Pixel coordinate grounding data

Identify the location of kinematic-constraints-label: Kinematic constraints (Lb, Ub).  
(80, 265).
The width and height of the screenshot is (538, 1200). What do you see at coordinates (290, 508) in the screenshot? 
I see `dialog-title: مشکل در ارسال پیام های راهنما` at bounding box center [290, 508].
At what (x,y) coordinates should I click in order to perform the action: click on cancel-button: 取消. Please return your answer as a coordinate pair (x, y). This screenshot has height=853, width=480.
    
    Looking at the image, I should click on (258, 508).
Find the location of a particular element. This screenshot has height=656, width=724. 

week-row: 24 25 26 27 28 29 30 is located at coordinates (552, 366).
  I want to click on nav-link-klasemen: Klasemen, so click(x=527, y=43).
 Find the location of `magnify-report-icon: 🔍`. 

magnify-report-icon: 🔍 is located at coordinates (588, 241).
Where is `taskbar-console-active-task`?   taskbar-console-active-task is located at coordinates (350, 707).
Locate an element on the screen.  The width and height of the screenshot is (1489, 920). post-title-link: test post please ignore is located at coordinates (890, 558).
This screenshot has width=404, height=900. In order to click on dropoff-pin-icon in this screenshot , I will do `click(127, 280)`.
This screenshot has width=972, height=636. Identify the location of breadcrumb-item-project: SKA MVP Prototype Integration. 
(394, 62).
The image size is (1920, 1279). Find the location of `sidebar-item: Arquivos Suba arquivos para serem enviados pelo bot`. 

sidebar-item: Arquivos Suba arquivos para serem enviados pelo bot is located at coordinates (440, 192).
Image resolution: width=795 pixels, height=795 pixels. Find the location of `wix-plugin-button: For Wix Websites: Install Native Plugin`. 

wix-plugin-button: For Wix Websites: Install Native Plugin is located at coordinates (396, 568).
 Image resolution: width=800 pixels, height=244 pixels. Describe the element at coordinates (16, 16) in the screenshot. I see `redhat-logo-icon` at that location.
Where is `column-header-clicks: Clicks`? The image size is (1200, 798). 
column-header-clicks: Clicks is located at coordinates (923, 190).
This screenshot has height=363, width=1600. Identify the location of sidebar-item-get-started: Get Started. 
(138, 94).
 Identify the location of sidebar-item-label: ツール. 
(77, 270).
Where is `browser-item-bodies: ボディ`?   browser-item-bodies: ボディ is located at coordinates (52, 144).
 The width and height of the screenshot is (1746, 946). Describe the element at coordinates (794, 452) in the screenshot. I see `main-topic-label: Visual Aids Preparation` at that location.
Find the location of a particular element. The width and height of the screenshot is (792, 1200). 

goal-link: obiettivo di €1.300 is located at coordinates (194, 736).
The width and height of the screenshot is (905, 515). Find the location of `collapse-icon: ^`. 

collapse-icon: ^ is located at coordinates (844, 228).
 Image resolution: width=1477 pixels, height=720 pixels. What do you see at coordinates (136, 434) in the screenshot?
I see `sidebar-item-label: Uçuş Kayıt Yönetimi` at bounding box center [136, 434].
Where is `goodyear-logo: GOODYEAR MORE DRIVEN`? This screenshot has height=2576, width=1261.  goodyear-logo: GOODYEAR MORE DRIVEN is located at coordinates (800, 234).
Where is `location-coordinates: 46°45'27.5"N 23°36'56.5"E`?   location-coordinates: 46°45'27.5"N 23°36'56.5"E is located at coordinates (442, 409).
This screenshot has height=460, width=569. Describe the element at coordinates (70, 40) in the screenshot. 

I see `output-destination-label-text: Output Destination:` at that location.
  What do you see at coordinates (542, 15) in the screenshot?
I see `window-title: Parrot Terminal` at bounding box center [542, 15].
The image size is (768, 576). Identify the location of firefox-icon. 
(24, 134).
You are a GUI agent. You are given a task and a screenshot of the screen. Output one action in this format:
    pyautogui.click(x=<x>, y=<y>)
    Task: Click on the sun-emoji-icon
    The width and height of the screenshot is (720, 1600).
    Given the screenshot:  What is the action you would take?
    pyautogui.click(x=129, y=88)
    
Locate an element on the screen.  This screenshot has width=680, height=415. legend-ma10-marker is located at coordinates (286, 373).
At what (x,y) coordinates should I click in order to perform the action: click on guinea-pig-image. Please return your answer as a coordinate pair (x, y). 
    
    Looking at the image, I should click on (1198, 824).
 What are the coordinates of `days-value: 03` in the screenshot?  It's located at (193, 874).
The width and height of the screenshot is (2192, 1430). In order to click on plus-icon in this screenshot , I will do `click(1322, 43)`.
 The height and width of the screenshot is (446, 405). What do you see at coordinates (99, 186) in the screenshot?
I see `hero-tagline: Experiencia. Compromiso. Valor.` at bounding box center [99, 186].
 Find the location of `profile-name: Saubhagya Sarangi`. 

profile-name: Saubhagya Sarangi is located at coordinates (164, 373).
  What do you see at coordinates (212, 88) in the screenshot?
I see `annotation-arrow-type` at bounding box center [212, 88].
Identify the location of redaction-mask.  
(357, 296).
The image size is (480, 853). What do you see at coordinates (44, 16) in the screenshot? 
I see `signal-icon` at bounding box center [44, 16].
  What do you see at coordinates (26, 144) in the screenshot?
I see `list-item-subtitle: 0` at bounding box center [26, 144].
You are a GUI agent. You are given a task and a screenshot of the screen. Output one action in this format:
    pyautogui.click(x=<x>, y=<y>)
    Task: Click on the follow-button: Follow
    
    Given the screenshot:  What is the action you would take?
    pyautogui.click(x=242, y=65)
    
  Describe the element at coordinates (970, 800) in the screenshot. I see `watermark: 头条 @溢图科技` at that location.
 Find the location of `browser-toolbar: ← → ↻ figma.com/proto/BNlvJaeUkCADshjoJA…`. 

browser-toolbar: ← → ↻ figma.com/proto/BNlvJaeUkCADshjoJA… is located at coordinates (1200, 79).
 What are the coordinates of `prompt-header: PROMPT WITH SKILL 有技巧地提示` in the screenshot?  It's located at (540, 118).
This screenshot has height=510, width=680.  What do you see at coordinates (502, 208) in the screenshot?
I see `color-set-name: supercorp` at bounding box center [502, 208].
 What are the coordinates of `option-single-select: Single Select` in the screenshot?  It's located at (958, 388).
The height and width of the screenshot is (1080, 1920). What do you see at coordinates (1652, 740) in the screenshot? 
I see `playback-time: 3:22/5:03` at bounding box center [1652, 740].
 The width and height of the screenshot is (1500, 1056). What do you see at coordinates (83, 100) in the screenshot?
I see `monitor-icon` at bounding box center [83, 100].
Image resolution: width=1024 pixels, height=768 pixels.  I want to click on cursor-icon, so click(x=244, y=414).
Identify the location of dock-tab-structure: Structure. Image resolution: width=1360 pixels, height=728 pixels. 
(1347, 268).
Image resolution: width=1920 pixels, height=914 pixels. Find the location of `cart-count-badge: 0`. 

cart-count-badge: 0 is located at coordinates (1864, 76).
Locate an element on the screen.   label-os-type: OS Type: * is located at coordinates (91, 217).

HOW TO COMPLETE THIS TASK - Reproduce the rows above verbatim, line for line, with no changes.

EXERCISE ANSWER -
Identify the location of kinematic-constraints-label: Kinematic constraints (Lb, Ub).  
(80, 265).
The width and height of the screenshot is (538, 1200). What do you see at coordinates (290, 508) in the screenshot? 
I see `dialog-title: مشکل در ارسال پیام های راهنما` at bounding box center [290, 508].
At what (x,y) coordinates should I click in order to perform the action: click on cancel-button: 取消. Please return your answer as a coordinate pair (x, y). This screenshot has height=853, width=480.
    
    Looking at the image, I should click on (258, 508).
Find the location of a particular element. This screenshot has height=656, width=724. 

week-row: 24 25 26 27 28 29 30 is located at coordinates (552, 366).
  I want to click on nav-link-klasemen: Klasemen, so click(x=527, y=43).
 Find the location of `magnify-report-icon: 🔍`. 

magnify-report-icon: 🔍 is located at coordinates (588, 241).
Where is `taskbar-console-active-task`?   taskbar-console-active-task is located at coordinates (350, 707).
Locate an element on the screen.  The width and height of the screenshot is (1489, 920). post-title-link: test post please ignore is located at coordinates (890, 558).
This screenshot has width=404, height=900. In order to click on dropoff-pin-icon in this screenshot , I will do `click(127, 280)`.
This screenshot has width=972, height=636. Identify the location of breadcrumb-item-project: SKA MVP Prototype Integration. 
(394, 62).
The image size is (1920, 1279). Find the location of `sidebar-item: Arquivos Suba arquivos para serem enviados pelo bot`. 

sidebar-item: Arquivos Suba arquivos para serem enviados pelo bot is located at coordinates (440, 192).
Image resolution: width=795 pixels, height=795 pixels. Find the location of `wix-plugin-button: For Wix Websites: Install Native Plugin`. 

wix-plugin-button: For Wix Websites: Install Native Plugin is located at coordinates (396, 568).
 Image resolution: width=800 pixels, height=244 pixels. Describe the element at coordinates (16, 16) in the screenshot. I see `redhat-logo-icon` at that location.
Where is `column-header-clicks: Clicks`? The image size is (1200, 798). 
column-header-clicks: Clicks is located at coordinates (923, 190).
This screenshot has height=363, width=1600. Identify the location of sidebar-item-get-started: Get Started. 
(138, 94).
 Identify the location of sidebar-item-label: ツール. 
(77, 270).
Where is `browser-item-bodies: ボディ`?   browser-item-bodies: ボディ is located at coordinates (52, 144).
 The width and height of the screenshot is (1746, 946). Describe the element at coordinates (794, 452) in the screenshot. I see `main-topic-label: Visual Aids Preparation` at that location.
Find the location of a particular element. The width and height of the screenshot is (792, 1200). 

goal-link: obiettivo di €1.300 is located at coordinates (194, 736).
The width and height of the screenshot is (905, 515). Find the location of `collapse-icon: ^`. 

collapse-icon: ^ is located at coordinates (844, 228).
 Image resolution: width=1477 pixels, height=720 pixels. What do you see at coordinates (136, 434) in the screenshot?
I see `sidebar-item-label: Uçuş Kayıt Yönetimi` at bounding box center [136, 434].
Where is `goodyear-logo: GOODYEAR MORE DRIVEN`? This screenshot has height=2576, width=1261.  goodyear-logo: GOODYEAR MORE DRIVEN is located at coordinates (800, 234).
Where is `location-coordinates: 46°45'27.5"N 23°36'56.5"E`?   location-coordinates: 46°45'27.5"N 23°36'56.5"E is located at coordinates (442, 409).
This screenshot has height=460, width=569. Describe the element at coordinates (70, 40) in the screenshot. 

I see `output-destination-label-text: Output Destination:` at that location.
  What do you see at coordinates (542, 15) in the screenshot?
I see `window-title: Parrot Terminal` at bounding box center [542, 15].
The image size is (768, 576). Identify the location of firefox-icon. 
(24, 134).
You are a GUI agent. You are given a task and a screenshot of the screen. Output one action in this format:
    pyautogui.click(x=<x>, y=<y>)
    Task: Click on the sun-emoji-icon
    The width and height of the screenshot is (720, 1600).
    Given the screenshot:  What is the action you would take?
    pyautogui.click(x=129, y=88)
    
Locate an element on the screen.  This screenshot has width=680, height=415. legend-ma10-marker is located at coordinates (286, 373).
At what (x,y) coordinates should I click in order to perform the action: click on guinea-pig-image. Please return your answer as a coordinate pair (x, y). 
    
    Looking at the image, I should click on (1198, 824).
 What are the coordinates of `days-value: 03` in the screenshot?  It's located at (193, 874).
The width and height of the screenshot is (2192, 1430). In order to click on plus-icon in this screenshot , I will do `click(1322, 43)`.
 The height and width of the screenshot is (446, 405). What do you see at coordinates (99, 186) in the screenshot?
I see `hero-tagline: Experiencia. Compromiso. Valor.` at bounding box center [99, 186].
 Find the location of `profile-name: Saubhagya Sarangi`. 

profile-name: Saubhagya Sarangi is located at coordinates (164, 373).
  What do you see at coordinates (212, 88) in the screenshot?
I see `annotation-arrow-type` at bounding box center [212, 88].
Identify the location of redaction-mask.  
(357, 296).
The image size is (480, 853). What do you see at coordinates (44, 16) in the screenshot? 
I see `signal-icon` at bounding box center [44, 16].
  What do you see at coordinates (26, 144) in the screenshot?
I see `list-item-subtitle: 0` at bounding box center [26, 144].
You are a GUI agent. You are given a task and a screenshot of the screen. Output one action in this format:
    pyautogui.click(x=<x>, y=<y>)
    Task: Click on the follow-button: Follow
    
    Given the screenshot:  What is the action you would take?
    pyautogui.click(x=242, y=65)
    
  Describe the element at coordinates (970, 800) in the screenshot. I see `watermark: 头条 @溢图科技` at that location.
 Find the location of `browser-toolbar: ← → ↻ figma.com/proto/BNlvJaeUkCADshjoJA…`. 

browser-toolbar: ← → ↻ figma.com/proto/BNlvJaeUkCADshjoJA… is located at coordinates (1200, 79).
 What are the coordinates of `prompt-header: PROMPT WITH SKILL 有技巧地提示` in the screenshot?  It's located at (540, 118).
This screenshot has height=510, width=680.  What do you see at coordinates (502, 208) in the screenshot?
I see `color-set-name: supercorp` at bounding box center [502, 208].
 What are the coordinates of `option-single-select: Single Select` in the screenshot?  It's located at (958, 388).
The height and width of the screenshot is (1080, 1920). What do you see at coordinates (1652, 740) in the screenshot? 
I see `playback-time: 3:22/5:03` at bounding box center [1652, 740].
 The width and height of the screenshot is (1500, 1056). What do you see at coordinates (83, 100) in the screenshot?
I see `monitor-icon` at bounding box center [83, 100].
Image resolution: width=1024 pixels, height=768 pixels.  I want to click on cursor-icon, so click(x=244, y=414).
Identify the location of dock-tab-structure: Structure. Image resolution: width=1360 pixels, height=728 pixels. 
(1347, 268).
Image resolution: width=1920 pixels, height=914 pixels. Find the location of `cart-count-badge: 0`. 

cart-count-badge: 0 is located at coordinates (1864, 76).
Locate an element on the screen.   label-os-type: OS Type: * is located at coordinates (91, 217).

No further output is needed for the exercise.